**Records supplied**

────

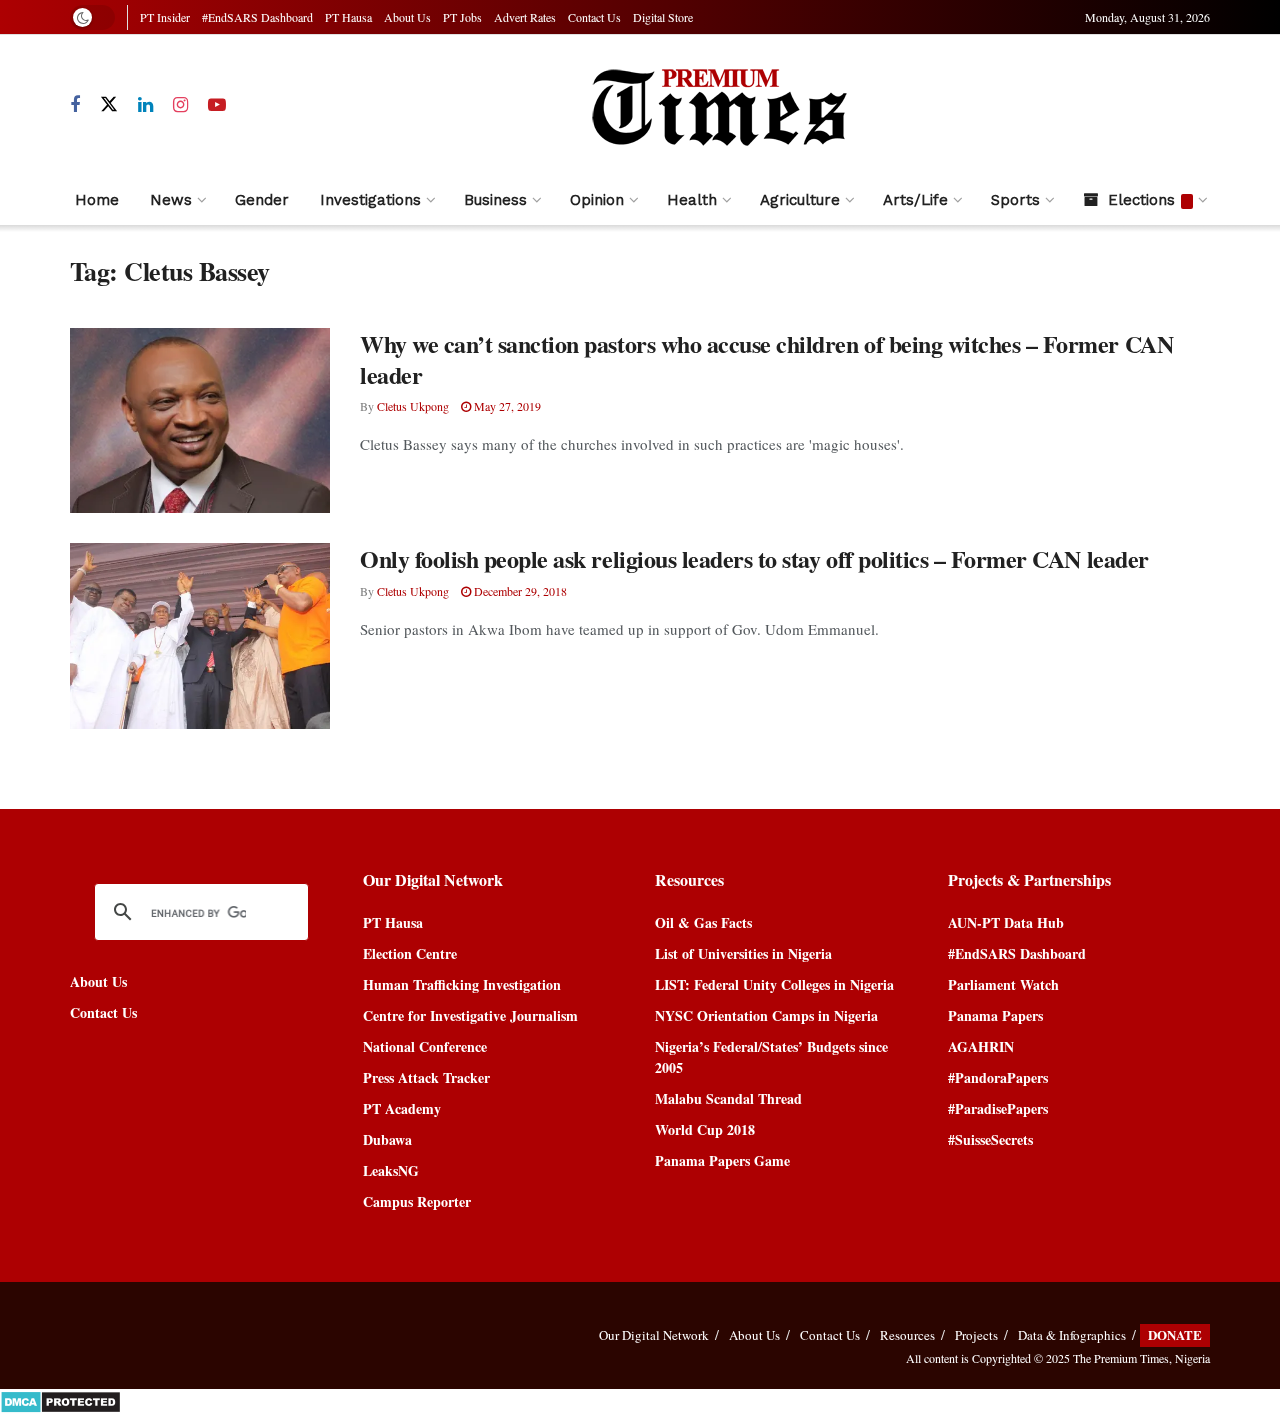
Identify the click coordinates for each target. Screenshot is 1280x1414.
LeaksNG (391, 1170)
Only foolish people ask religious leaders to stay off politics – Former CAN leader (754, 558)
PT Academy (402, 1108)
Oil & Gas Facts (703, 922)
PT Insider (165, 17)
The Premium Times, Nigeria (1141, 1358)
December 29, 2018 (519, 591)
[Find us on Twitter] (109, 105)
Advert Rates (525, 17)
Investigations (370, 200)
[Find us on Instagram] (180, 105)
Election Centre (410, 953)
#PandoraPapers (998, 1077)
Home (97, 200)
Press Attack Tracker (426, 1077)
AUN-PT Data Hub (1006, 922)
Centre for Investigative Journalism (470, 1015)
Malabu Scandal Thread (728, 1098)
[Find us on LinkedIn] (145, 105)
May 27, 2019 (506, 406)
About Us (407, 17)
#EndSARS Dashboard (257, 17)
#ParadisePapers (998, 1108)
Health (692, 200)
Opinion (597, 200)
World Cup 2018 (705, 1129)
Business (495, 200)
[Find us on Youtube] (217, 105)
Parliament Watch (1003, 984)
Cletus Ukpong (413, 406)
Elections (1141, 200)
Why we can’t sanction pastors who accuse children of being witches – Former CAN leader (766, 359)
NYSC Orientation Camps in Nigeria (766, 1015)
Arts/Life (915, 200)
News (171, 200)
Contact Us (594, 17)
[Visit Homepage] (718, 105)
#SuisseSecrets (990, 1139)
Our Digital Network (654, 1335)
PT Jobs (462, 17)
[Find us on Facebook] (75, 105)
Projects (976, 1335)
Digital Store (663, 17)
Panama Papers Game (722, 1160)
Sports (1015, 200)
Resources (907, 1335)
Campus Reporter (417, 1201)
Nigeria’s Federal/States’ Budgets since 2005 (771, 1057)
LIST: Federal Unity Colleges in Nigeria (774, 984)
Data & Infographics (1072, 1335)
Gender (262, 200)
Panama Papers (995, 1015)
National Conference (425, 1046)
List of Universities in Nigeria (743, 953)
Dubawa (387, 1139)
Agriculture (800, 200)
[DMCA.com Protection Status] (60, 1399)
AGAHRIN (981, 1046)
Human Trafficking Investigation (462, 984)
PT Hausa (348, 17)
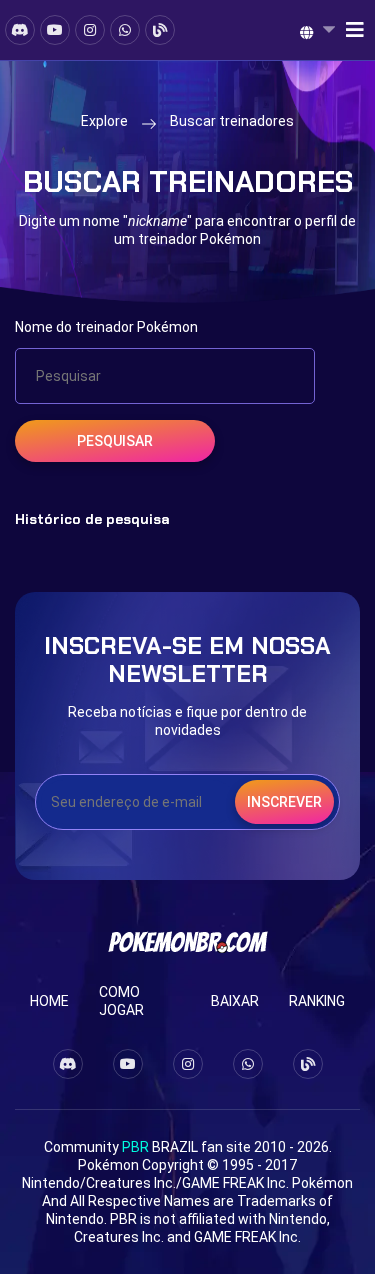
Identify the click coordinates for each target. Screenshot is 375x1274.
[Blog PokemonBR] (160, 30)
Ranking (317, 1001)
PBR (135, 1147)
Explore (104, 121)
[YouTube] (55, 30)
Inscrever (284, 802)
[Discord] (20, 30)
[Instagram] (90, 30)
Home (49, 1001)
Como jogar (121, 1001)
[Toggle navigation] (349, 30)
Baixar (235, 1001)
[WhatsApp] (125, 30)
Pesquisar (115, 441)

────

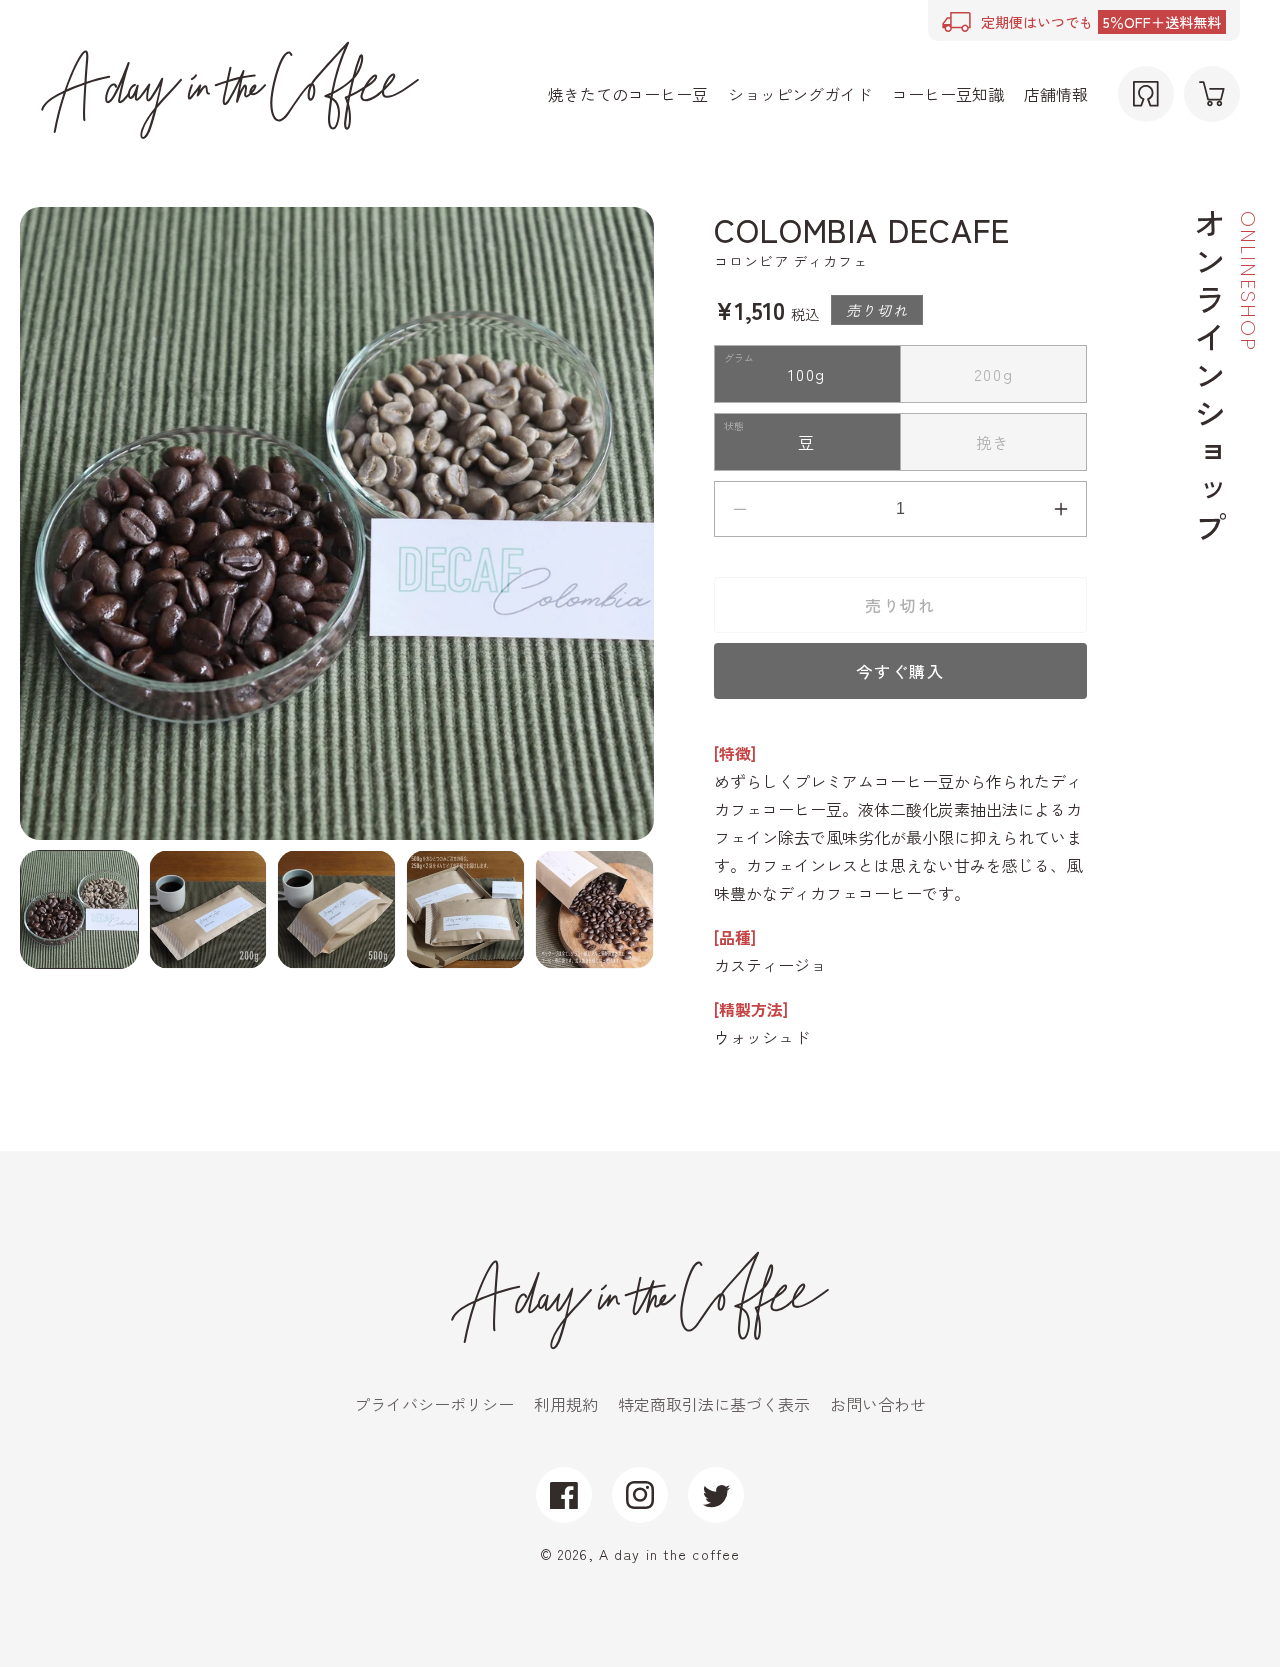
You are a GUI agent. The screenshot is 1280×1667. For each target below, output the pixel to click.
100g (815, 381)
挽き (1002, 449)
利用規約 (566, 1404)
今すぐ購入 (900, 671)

────

**Work item**
All that is wanted is an exact copy of the lines above from the one with "Screenshot is 1280x1414." through the one with "National Conference (425, 1046)", with both ends included.

**Result**
Identify the click coordinates for each target. Screenshot is 1280x1414.
LeaksNG (391, 1170)
Only foolish people ask religious leaders to stay off politics – Former CAN leader (754, 558)
PT Academy (402, 1108)
Oil & Gas Facts (703, 922)
PT Insider (165, 17)
The Premium Times, Nigeria (1141, 1358)
December 29, 2018 (519, 591)
[Find us on Twitter] (109, 105)
Advert Rates (525, 17)
Investigations (370, 200)
[Find us on Instagram] (180, 105)
Election Centre (410, 953)
#PandoraPapers (998, 1077)
Home (97, 200)
Press Attack Tracker (426, 1077)
AUN-PT Data Hub (1006, 922)
Centre for Investigative Journalism (470, 1015)
Malabu Scandal Thread (728, 1098)
[Find us on LinkedIn] (145, 105)
May 27, 2019 (506, 406)
About Us (407, 17)
#EndSARS Dashboard (257, 17)
#ParadisePapers (998, 1108)
Health (692, 200)
Opinion (597, 200)
World Cup 2018 (705, 1129)
Business (495, 200)
[Find us on Youtube] (217, 105)
Parliament Watch (1003, 984)
Cletus Ukpong (413, 406)
Elections (1141, 200)
Why we can’t sanction pastors who accuse children of being witches – Former CAN leader (766, 359)
NYSC Orientation Camps in Nigeria (766, 1015)
Arts/Life (915, 200)
News (171, 200)
Contact Us (594, 17)
[Visit Homepage] (718, 105)
#SuisseSecrets (990, 1139)
Our Digital Network (654, 1335)
PT Jobs (462, 17)
[Find us on Facebook] (75, 105)
Projects (976, 1335)
Digital Store (663, 17)
Panama Papers Game (722, 1160)
Sports (1015, 200)
Resources (907, 1335)
Campus Reporter (417, 1201)
Nigeria’s Federal/States’ Budgets since 2005 (771, 1057)
LIST: Federal Unity Colleges in Nigeria (774, 984)
Data & Infographics (1072, 1335)
Gender (262, 200)
Panama Papers (995, 1015)
National Conference (425, 1046)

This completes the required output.